GenAI at Work: 5 Observations on Overcoming the Adoption Gap
BLUF | Organizations don’t fail at GenAI because of the technology—they fail because they skip the foundations of intelligent transformation.

GenAI isn’t stuck in pilot mode because it lacks capability. It’s stuck because most organizations treat adoption as a sprint, not a system. They rush to deploy tools without first aligning people, process, and purpose. Across both public and private sectors, I’ve seen that closing the GenAI adoption gap requires more than enthusiasm. It takes structure, trust, and an understanding of how humans and machines truly work together.
These five observations distill what separates experimentation from execution and how leaders can turn GenAI from an experiment into an advantage.
Observation 1: Understanding the As-Is
Before introducing AI, every organization must understand its current state. Even with digital tools, many still rely on manual synthesis, fragmented documentation, and human memory.
Using the 5Ps (People, Policy, Process, Partners, & Platforms), I’ve helped teams map workflows, stakeholders, and systems, surfacing hidden redundancies and dependencies. This exercise often leads to the creation of a Business Body of Knowledge (BBoK), a structured repository that documents the who, what, and why behind critical activities.
The BBoK becomes the critical precursor to transformation:
- It codifies tribal knowledge and clarifies business logic.
- It provides context for generative AI, allowing it to understand relationships, terminology, and decisions.

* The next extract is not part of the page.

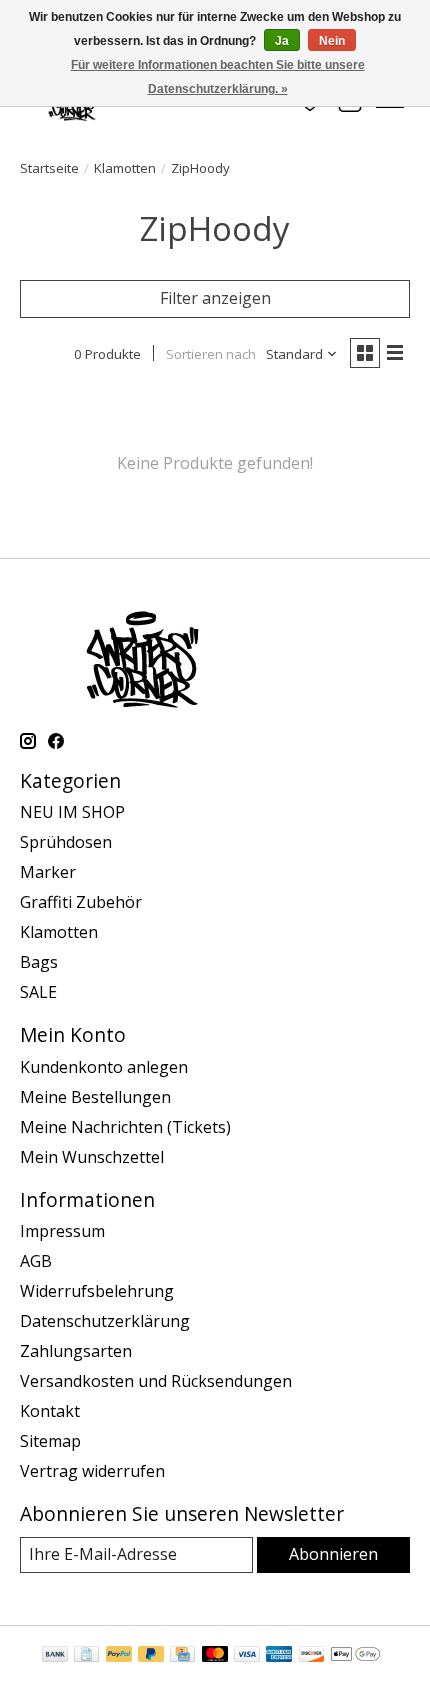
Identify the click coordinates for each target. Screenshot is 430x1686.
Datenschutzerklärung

- It aligns people and policy around a shared understanding of the business ecosystem.
Key insight: You can’t intelligently transform what you haven’t meaningfully mapped.
Observation 2: Bringing AI to the Table
Once the foundation is in place, generative AI can join as a new kind of teammate. The most successful transformations start small, piloting use cases where AI accelerates understanding, synthesizes insights, or generates first drafts.

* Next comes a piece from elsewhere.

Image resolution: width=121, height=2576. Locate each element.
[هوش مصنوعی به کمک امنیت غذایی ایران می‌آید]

AI tools are guided using the BBoK. Prompts, personas, and contextual cues are refined so outputs align with business standards and tone. Each iteration strengthens the repository, creating a feedback loop of learning.
Across clients, I’ve seen the human-AI relationship follow a familiar pattern: forming, storming, norming, performing. Early trials are clumsy. Mid-way, patterns emerge. Ultimately, AI becomes a trusted collaborator, augmenting human productivity rather than mimicking it.
This isn’t automation for efficiency’s sake. It’s augmentation for adaptability and intelligence.

The GenAI Human Teaming Maturity Curve (Made with GenAI)
Observation 3: The Evolution of Team Mindset
Transformation is as much cultural as it is technical. Teams often begin by overestimating AI (“Let’s see what it can do”) or dismissing it outright. Real progress happens when they ask: “What can we do with it?”
The BBoK plays a quiet but powerful role here. By encoding business rules and relationships, it becomes a teacher to both humans and machines. Each AI-generated output is contextualized, traceable, and improvable.
Over time, skepticism gives way to exploration. I’ve witnessed light bulb moments when people see AI turn complexity into clarity or surface insights no one had noticed. The transformation becomes behavioral. Curiosity replaces caution.
Observation 4: Results and Impact
The impact across organizations is consistent and meaningful:
- Cycle times drop. Tasks that once took days now take hours.
- Quality improves. Consistency and accuracy rise as AI learns from human feedback.
- Confidence grows. Teams begin to trust both the data and their own decisions.
The Business Body of Knowledge evolves into a living decision backbone. It’s no longer static documentation but a continuously curated ecosystem, pruned, refined, and enriched by daily interaction. Generative AI becomes the bridge connecting data, knowledge, and productivity.
The care and feeding of the BBoK become a shared responsibility. It isn’t a deliverable. It’s a living system.
Observation 5: The Bigger Lesson
Intelligent transformation isn’t about deploying AI. It’s about designing for continuous learning.
The biggest lesson: Build your foundation before you automate. A well-structured body of knowledge gives AI context. Context gives decisions meaning.
This journey requires leadership, patience, and partnership. Machines may learn faster, but humans learn wiser. The organizations that master both will outthink, not just outwork, their competitors.

The People, Policy, Proces, Partners, & Platforms Bridge from Experimentation to Execution (Made with GenAI)
FInal Thoughts: From Awareness to Advantage
Across the organizations I’ve supported, intelligent transformation has redefined what progress looks like. By combining the 5Ps evaluation factors, a living BBoK, and generative AI, they’ve turned awareness into advantage.
The true outcome isn’t speed or savings. It’s shared understanding and decision confidence.
To begin your own intelligent transformation:
- Start small.
- Map what matters.
- Build your knowledge before your automation.
Intelligent transformation begins with curiosity and grows through care.